The two parts with entry boxes in Q1 are the “core questions”, as described in Tutorial 1. We are expecting you to attempt all the tutorial questions. You can seek clarifications and hints on Hypothesis.
Building a toy neural network
Consider the following classification problem. There are two real-valued features \(x_1\) and \(x_2\), and a binary class label. The class label is determined by \[\notag y = \begin{cases} 1 & \text{if}~x_2 \ge |x_1|\\ 0 & \text{otherwise}. \end{cases} \]
Can this function be perfectly represented by logistic regression, or a feedforward neural network without a hidden layer? Why or why not?
Answer:
No. A neural network without a hidden layer simply computes a linear function of the inputs. The decision boundary required for this problem is not linear.

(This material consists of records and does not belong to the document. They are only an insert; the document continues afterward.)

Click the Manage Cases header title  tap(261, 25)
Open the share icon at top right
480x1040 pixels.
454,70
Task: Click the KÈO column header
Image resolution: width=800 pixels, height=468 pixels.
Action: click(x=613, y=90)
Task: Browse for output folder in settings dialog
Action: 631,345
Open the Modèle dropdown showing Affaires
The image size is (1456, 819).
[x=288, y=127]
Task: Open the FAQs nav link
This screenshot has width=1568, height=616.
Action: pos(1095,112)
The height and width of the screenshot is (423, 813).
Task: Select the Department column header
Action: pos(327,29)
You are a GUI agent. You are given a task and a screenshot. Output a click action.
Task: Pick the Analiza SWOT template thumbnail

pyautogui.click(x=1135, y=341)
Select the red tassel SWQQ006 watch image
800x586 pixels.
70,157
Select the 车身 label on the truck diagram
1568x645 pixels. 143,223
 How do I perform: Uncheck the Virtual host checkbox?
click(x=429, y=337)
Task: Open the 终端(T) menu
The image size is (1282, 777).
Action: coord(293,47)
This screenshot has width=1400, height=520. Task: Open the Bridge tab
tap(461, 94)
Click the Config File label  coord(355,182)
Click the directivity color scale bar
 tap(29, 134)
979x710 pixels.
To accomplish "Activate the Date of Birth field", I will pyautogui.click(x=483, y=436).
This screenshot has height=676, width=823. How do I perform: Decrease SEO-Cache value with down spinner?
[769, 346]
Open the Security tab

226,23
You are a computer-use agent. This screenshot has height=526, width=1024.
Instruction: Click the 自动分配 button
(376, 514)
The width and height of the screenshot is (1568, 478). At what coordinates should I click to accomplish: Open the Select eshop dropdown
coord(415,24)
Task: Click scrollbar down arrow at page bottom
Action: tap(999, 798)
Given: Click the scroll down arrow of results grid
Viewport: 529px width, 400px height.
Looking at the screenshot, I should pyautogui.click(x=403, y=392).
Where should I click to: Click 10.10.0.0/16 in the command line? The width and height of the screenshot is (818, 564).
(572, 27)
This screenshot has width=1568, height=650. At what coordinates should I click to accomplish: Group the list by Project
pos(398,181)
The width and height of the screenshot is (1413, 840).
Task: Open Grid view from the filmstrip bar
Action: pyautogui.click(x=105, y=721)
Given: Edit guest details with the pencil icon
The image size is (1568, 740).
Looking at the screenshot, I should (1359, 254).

Consider a simpler problem for a moment, the classification problem \[\notag
y = \begin{cases}
1 & \text{if}~x_2 \ge x_1\\
0 & \text{otherwise}.
\end{cases}
\] Implement a Python function h1
that represents a single ‘neuron’ computing: \[
h_1 = \Theta(W_{11}^{(1)} x_1 + W_{12}^{(1)} x_2 + b^{(1)}_1),
\] where \(\Theta\) is the hard threshold function: \[\notag
\Theta(a) = \begin{cases}
1 & \text{if}~a \ge 0\\
0 & \text{otherwise}.
\end{cases}
\] The neuron thus applies the hard threshold function to a linear combination of the \(\bx\) inputs. Pick the weights by hand to solve the above classification problem.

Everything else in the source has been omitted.